(ИСХОДНЫЙ ОТРЫВОК)

:::::

[:ru]
«Ұялмаған әнші болады»
/ «К пению склонен нестыдливый человек»/–
казахская народная поговорка
Грех плодит грех, от «матери пороков» – лени рождались другие привычки. Став безработными, беззаботными, казахи стали многословными. Их «работой» стала молоть языком (каз.«аузымен орақ орып»), болтовня, «узун кулак», сплетни, слухи, а также пережевывание и пересказывание прошлой истории, бесконечные публичные концерты, айтысы, песни, стихи и т.д. Определенная предрасположенность казаха-кочевника к словесности, ораторскому искусству теперь извращенно проявляется в виде злоязычия и краснобайства.
И здесь отрицательная роль колониализма проявляется двояко: о нежелании властей социализировать казахских «инородцев», порождении в Степи стихийной безработицы уже было сказано. А другая сторона вопроса – это пресловутая «психология раба». Казахи в последние столетия своей истории не обладали ни политической властью, ни военной силой, ни экономическими и финансовыми рычагами и т.д., поэтому не могли реально сопротивляться нарастающему бесправию. Но при этом естественно в душе у них всегда присутствовали внутреннее недовольство, «крик души», которые они могли выражать только словесно, да и то – кулуарно, за глазами русских начальников.

:::::

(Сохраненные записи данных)
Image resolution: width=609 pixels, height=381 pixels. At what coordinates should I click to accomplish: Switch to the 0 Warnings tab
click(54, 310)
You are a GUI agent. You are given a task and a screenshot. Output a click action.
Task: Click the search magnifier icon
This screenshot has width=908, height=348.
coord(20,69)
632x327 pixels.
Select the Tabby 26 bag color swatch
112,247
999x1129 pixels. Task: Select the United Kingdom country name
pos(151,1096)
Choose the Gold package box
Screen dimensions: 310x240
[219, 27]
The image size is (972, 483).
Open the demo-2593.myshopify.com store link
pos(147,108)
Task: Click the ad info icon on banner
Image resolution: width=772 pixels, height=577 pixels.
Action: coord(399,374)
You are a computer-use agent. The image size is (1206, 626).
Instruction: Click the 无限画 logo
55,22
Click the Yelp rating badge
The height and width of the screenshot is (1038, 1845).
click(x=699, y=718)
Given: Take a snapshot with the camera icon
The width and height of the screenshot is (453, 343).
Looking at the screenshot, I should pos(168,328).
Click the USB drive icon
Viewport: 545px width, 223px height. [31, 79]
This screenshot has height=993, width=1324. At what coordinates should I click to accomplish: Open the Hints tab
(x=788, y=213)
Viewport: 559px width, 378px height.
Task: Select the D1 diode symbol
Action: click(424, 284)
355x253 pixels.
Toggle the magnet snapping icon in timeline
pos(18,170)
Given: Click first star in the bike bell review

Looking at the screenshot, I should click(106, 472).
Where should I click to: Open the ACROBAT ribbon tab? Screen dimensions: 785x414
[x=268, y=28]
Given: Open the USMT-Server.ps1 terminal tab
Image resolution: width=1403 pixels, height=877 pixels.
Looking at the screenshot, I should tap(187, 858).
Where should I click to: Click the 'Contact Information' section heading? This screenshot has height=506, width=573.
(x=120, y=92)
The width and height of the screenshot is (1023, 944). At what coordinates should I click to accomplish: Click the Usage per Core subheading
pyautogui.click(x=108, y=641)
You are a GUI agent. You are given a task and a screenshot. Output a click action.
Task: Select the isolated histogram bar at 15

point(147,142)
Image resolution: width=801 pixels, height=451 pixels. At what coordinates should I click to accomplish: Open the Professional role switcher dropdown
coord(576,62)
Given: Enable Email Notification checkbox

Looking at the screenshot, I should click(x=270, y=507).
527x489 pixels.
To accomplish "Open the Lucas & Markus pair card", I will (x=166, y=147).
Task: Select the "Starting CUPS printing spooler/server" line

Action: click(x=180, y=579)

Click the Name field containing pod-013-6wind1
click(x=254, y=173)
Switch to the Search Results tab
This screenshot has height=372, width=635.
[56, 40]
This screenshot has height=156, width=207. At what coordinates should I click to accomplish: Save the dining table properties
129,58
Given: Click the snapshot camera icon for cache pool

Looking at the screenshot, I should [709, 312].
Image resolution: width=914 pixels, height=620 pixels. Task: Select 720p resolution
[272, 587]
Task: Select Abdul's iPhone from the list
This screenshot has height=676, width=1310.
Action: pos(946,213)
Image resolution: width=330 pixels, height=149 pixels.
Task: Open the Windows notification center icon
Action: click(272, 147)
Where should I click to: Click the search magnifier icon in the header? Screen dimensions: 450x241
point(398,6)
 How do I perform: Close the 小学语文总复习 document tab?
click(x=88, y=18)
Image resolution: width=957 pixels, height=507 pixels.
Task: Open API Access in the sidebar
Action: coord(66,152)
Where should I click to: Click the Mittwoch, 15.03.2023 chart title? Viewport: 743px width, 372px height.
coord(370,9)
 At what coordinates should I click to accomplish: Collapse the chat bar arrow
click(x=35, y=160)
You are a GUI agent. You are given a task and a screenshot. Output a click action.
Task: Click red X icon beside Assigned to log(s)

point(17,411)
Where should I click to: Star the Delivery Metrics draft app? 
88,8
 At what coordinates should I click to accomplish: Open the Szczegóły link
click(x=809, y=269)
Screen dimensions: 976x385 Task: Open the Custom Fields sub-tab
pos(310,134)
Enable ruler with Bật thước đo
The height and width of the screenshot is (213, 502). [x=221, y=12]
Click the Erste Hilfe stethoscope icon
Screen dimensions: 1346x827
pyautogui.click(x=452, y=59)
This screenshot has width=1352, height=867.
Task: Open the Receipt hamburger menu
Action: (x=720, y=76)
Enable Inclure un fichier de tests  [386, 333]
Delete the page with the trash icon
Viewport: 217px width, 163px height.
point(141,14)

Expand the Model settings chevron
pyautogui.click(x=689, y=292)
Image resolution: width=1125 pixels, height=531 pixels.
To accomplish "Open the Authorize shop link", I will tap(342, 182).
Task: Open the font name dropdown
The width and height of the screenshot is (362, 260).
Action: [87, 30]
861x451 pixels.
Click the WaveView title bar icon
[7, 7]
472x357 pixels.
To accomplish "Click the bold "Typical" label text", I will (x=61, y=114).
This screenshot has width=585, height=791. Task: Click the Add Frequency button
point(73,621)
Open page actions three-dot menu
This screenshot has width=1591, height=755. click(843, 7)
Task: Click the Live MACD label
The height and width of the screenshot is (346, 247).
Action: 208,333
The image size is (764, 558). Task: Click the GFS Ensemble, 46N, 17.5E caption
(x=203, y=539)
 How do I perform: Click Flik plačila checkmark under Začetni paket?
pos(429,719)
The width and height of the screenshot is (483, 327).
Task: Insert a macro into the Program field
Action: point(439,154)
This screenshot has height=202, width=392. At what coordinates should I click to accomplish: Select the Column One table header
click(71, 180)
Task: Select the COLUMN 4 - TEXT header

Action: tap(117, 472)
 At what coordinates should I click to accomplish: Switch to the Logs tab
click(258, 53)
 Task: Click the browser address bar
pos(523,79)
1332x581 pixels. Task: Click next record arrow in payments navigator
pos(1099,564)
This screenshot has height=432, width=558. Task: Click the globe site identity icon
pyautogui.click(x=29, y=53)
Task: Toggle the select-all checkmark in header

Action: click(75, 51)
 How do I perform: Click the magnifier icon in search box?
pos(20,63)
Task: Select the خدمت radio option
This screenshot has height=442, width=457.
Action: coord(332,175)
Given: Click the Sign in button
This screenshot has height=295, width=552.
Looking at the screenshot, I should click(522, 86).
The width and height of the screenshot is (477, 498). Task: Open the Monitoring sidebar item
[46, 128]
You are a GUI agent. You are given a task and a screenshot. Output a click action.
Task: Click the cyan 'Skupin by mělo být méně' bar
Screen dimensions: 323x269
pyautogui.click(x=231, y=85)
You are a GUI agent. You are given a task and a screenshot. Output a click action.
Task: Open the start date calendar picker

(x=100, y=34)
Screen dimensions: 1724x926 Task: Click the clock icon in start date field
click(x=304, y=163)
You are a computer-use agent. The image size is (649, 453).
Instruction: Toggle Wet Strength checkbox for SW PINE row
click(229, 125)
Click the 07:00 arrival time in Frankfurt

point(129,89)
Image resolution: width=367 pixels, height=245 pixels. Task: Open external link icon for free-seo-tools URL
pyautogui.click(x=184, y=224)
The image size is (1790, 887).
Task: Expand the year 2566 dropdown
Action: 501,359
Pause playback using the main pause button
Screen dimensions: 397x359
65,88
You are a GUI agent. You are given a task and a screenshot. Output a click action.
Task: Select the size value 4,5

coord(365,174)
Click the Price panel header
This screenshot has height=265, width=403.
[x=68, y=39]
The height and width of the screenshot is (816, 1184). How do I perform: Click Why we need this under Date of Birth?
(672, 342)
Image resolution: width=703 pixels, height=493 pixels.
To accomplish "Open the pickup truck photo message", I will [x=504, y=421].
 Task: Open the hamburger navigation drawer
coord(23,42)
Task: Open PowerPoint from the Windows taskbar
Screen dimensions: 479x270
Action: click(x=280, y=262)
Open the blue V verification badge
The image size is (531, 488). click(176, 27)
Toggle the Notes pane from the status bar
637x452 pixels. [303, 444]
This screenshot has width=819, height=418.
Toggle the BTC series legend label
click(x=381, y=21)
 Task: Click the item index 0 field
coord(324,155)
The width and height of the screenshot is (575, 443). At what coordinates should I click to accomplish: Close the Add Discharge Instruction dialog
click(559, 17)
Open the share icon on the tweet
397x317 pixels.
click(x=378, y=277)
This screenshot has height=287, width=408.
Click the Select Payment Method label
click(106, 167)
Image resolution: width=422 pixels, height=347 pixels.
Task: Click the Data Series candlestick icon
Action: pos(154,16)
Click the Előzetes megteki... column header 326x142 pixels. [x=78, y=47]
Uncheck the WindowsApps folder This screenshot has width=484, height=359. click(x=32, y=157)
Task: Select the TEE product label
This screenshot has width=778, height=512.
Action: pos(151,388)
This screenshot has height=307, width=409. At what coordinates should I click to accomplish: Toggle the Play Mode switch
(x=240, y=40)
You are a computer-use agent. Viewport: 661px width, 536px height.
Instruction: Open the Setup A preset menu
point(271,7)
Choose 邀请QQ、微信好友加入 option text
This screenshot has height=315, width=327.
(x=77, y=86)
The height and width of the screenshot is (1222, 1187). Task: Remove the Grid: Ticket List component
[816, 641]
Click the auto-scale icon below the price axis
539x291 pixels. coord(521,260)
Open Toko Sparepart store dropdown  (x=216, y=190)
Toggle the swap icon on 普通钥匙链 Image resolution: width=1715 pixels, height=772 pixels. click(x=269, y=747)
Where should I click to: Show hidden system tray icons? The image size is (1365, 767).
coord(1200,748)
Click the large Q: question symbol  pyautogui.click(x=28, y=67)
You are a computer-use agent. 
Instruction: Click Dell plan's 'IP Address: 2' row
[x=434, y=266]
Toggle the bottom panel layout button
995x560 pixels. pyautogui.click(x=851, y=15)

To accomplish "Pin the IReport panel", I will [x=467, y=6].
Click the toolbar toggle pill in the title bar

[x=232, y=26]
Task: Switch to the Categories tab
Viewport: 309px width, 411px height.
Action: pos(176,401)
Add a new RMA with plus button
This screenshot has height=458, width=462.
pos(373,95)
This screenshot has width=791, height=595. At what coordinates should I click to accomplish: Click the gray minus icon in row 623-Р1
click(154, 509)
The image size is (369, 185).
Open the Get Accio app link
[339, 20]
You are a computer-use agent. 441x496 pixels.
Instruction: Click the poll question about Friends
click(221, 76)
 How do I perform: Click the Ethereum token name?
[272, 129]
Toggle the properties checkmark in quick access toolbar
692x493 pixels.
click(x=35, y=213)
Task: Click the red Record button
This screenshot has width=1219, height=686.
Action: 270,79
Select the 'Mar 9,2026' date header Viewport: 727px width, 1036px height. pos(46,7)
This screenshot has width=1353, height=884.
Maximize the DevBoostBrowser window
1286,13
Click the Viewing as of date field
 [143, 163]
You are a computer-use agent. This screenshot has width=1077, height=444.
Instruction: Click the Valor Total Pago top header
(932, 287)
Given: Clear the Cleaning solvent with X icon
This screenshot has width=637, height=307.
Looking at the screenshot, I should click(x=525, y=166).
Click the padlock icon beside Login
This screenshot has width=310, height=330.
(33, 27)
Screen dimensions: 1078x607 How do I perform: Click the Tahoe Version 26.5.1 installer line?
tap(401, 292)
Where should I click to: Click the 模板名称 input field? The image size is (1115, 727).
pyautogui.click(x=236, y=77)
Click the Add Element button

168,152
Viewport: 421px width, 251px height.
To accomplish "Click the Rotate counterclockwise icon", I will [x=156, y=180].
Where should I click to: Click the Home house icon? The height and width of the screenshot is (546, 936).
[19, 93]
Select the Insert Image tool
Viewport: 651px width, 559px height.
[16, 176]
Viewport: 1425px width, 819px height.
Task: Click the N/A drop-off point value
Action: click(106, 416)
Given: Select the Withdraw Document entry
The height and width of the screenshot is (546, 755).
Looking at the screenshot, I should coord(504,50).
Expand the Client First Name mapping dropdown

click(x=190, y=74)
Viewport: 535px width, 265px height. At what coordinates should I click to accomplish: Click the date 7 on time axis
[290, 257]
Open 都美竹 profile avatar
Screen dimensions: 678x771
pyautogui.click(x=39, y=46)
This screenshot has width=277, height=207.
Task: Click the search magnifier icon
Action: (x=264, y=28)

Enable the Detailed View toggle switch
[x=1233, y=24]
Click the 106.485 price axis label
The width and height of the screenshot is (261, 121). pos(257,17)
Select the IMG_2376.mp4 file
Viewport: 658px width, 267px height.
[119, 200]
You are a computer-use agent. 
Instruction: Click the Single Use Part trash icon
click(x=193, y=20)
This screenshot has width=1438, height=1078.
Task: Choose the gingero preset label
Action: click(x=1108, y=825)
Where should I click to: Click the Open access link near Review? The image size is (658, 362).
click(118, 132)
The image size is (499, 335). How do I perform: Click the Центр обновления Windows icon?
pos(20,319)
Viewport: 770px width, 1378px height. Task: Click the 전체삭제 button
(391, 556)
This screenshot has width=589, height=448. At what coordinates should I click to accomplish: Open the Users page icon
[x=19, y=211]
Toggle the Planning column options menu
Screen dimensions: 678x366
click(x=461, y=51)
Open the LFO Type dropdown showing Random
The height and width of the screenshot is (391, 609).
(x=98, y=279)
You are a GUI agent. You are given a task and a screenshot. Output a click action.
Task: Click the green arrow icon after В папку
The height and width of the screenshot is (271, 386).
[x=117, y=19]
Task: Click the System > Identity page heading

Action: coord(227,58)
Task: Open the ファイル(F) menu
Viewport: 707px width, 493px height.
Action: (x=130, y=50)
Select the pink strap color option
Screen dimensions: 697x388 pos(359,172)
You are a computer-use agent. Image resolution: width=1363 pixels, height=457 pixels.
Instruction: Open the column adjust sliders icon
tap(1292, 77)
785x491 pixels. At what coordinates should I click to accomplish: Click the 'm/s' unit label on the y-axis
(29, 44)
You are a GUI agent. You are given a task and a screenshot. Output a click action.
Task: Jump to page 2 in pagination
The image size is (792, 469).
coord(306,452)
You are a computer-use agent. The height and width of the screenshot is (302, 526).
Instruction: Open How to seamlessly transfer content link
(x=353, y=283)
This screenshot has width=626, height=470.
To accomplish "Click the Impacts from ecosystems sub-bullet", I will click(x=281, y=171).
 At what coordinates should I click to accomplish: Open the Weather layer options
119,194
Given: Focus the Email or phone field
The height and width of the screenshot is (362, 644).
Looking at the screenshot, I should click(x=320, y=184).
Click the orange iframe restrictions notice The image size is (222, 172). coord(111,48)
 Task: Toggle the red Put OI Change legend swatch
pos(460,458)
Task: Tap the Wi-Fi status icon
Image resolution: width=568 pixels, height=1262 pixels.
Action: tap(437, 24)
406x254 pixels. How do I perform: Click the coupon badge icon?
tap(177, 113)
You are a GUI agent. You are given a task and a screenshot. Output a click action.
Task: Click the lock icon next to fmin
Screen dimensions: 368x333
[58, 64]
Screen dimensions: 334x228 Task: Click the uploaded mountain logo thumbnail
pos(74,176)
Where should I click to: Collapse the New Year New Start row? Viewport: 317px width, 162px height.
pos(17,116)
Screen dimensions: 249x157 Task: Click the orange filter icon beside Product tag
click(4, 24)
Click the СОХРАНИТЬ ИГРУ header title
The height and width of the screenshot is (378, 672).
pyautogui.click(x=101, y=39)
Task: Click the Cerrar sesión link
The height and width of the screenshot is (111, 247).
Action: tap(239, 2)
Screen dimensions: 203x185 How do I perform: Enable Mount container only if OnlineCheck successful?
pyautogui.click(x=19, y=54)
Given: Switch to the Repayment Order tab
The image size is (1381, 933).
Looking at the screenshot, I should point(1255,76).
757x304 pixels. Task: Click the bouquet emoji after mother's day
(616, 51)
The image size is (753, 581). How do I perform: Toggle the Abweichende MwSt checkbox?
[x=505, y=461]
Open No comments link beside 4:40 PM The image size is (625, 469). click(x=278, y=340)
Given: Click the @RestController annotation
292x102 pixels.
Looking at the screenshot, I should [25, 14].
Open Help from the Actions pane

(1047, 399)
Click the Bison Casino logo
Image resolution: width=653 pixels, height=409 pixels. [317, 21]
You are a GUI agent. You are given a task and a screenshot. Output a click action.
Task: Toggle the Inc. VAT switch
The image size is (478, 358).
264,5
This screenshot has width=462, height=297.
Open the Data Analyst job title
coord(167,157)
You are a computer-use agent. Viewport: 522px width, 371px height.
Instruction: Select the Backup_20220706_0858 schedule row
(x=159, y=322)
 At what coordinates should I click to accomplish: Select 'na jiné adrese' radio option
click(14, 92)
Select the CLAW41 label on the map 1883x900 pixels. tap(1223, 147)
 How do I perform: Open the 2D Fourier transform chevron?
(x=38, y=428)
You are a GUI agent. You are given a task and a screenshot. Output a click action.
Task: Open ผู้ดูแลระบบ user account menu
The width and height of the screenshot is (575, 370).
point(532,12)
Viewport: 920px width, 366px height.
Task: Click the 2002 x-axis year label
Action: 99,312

:::::

(ЗАДАНИЕ)
Пожалуйста, отредактируйте фрагмент отрывка о казахской поговорке между словами «И здесь отрицательная» и «глазами русских начальников.» включительно, заменив «колониализма» на «колониальной политики». Приведите получившийся фрагмент целиком.

(РЕЗУЛЬТАТ ВЫПОЛНЕНИЯ)
И здесь отрицательная роль колониальной политики проявляется двояко: о нежелании властей социализировать казахских «инородцев», порождении в Степи стихийной безработицы уже было сказано. А другая сторона вопроса – это пресловутая «психология раба». Казахи в последние столетия своей истории не обладали ни политической властью, ни военной силой, ни экономическими и финансовыми рычагами и т.д., поэтому не могли реально сопротивляться нарастающему бесправию. Но при этом естественно в душе у них всегда присутствовали внутреннее недовольство, «крик души», которые они могли выражать только словесно, да и то – кулуарно, за глазами русских начальников.